The exhibition Arven fra Anchers, or The Legacy of the Ancher’s, is currently on show at the Skagen Museum, and provides a superb insight into the artistic process of both Michael and Anna Ancher, as well as the impact an artistic upbringing had on their only child Helga.
Upon entering, it is Michael Ancher’s Girl with Sunflowers (1893) which holds centre place. This work was one of two versions, this painting being the later example, created by Ancher so as to replace the original in the Ancher family home, when it was out on loan. It is a moment of summer, while the weather outside is blustery and rainy – the sunflowers planted outside the museum, wilting because of the harsh conditions. It is moreover among the few finished works displayed within. Indeed, this exhibition is as much a continuation of the museum as a whole, where sketches and finished pieces intertwine. The high regard held for the sketch both in the exhibition is in this instance, intricately explored in the works of the Ancher family.
The focus of The Legacy of the Ancher’s rests mainly on displaying rarely before seen sketches by both Ancher and his wife Anna, a large number of which come from the archives of the artists’. It furthermore includes, primarily in the final room, works that were exchanged, purchased or gifted by friends and colleagues throughout the course of their lives. Here, in a darker room, more fragile pencil sketches by the Ancher’s are shown alongside works by the likes of P.S.Krøyer and others. From all of these sketches, whether done in oil on canvas or pencil on paper, we gain an insight into the artist’s process, with many of those on display representing the preliminary stages of many of their most famous and recognised works. For example, the sketches undertaken by Michael Ancher for his painting of Anna, entitled Anna Ancher Returning from the Field (1902), adorn the far left wall, the sketches themselves are wonderful examples of the artist’s skill and ingenuity. We see the finished painting, which hangs within the main gallery of the Skagen Museum, emerging from the, at times, crude sketches. Although the finished painting is masterful in its execution, it is these precursory works which enable us to understand how this finished piece materialised.
The opposite wall focuses on Anna Ancher’s own artistic endeavours including a beautifully executed painting, almost photographic in its portrayal, which reveals a sleeping girl, dressed in a white and vivid blue frock. It is captivating, and utterly compelling, the vitality of colour drawing you into this inconspicuous corner of the exhibition. The yellow irises a repetitive motif in the works of Anna, as seen also in the foreground of her symbolic painting, Yellow Irises, featured in the new acquisitions room of the main gallery. It is a painting of femininity, this corner of female beauty, in the work of both Anna and Michael providing a contrast to the landscapes that occupy much of the next wall.
For many the works of the Skagen painters evoke white beaches and crisp blue skies, as seen most famously in Krøyer’s Summer Evening on the South Beach (1893).

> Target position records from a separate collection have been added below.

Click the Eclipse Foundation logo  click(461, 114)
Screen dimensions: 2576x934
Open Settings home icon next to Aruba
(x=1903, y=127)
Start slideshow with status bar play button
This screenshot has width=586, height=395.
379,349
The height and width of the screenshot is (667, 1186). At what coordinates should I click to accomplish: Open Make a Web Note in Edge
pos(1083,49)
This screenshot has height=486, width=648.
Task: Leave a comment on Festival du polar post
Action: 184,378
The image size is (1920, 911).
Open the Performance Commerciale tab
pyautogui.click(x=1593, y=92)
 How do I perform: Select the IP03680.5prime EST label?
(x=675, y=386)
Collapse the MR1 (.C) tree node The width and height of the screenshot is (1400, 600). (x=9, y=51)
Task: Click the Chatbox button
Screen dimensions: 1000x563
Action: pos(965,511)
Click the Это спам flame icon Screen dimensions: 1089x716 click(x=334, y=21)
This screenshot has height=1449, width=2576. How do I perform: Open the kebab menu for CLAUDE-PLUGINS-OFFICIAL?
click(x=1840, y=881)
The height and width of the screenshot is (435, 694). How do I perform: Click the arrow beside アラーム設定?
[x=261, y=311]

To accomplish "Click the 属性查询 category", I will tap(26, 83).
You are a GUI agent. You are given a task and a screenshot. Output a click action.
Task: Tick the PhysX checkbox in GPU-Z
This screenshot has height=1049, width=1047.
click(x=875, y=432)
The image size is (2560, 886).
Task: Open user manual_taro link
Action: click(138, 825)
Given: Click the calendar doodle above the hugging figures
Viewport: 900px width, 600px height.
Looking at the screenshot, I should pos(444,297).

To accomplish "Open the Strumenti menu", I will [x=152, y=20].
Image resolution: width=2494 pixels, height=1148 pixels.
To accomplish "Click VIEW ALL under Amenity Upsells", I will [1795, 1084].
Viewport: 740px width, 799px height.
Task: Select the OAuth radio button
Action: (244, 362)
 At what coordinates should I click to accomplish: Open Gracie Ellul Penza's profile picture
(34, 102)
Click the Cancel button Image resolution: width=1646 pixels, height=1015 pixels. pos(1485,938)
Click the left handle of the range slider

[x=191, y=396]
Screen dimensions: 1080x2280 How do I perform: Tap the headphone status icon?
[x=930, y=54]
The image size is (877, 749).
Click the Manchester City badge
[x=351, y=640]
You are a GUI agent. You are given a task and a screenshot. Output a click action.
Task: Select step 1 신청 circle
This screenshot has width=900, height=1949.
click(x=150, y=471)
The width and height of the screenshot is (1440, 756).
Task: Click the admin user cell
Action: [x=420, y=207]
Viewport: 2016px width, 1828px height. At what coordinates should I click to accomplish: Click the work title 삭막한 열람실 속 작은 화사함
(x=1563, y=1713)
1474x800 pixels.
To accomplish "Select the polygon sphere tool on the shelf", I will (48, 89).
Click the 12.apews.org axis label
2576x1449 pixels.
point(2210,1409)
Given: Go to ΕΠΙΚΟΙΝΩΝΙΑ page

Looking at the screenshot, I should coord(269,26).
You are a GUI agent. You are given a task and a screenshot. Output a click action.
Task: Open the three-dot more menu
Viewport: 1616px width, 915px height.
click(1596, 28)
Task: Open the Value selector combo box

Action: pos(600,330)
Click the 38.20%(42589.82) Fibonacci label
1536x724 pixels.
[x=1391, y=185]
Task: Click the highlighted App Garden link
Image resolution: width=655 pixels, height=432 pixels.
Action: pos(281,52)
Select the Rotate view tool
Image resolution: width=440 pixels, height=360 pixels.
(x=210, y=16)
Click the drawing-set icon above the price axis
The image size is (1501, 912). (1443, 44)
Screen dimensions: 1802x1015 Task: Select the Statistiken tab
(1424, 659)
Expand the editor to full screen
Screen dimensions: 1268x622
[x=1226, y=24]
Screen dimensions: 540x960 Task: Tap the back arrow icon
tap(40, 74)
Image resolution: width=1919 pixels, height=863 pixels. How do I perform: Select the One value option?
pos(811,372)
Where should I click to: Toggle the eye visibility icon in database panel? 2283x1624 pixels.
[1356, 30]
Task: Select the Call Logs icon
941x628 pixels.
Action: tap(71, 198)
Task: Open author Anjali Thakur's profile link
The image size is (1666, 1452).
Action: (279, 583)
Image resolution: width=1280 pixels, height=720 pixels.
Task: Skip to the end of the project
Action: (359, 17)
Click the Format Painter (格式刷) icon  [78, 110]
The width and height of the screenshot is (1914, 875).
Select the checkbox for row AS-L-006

The exploration of these blue skies becomes furthermore apparent in loose studies undertaken by Michael Ancher. Here, a trio of cloudscapes show the studious nature of the artist, studying from nature, learning and assimilating this into his finished works. This wall of smaller studies, is what is often missing from galleries – the artist him- or herself constantly learning. It is these cruder sketches which later come to be found in the larger, more imposing, canvases.
The Legacy of the Ancher’s however does not merely concern itself with the art of the two notorious Skagen painters, but also with the impact their artistic lives had on their daughter. One wall within this display is dedicated to the painting of Helga Ancher, most notably in a prominent painting of a lion, mirrored in her father’s own painting of a lion on the opposite wall. It is the legacy of the parents that their child similarly endeavoured to paint, and with great skill moreover.
A masterfully put together exhibition, the Skagen Museum reveals an outstanding ability to appreciate the artistic worth of all elements of the artists’ process. In this exhibition in particular, focusing on those works in the archives of the Ancher family, the qualitative value of the sketch comes to the fore. It is shown to be a vital part of the artistic process, and equally important as the finished work. Indeed some oil sketches are hung on the walls without frames, the nature of the painting remaining as it was originally intended. You leave feeling you have learned something about the artists’ in question; a rare occurrence nowadays!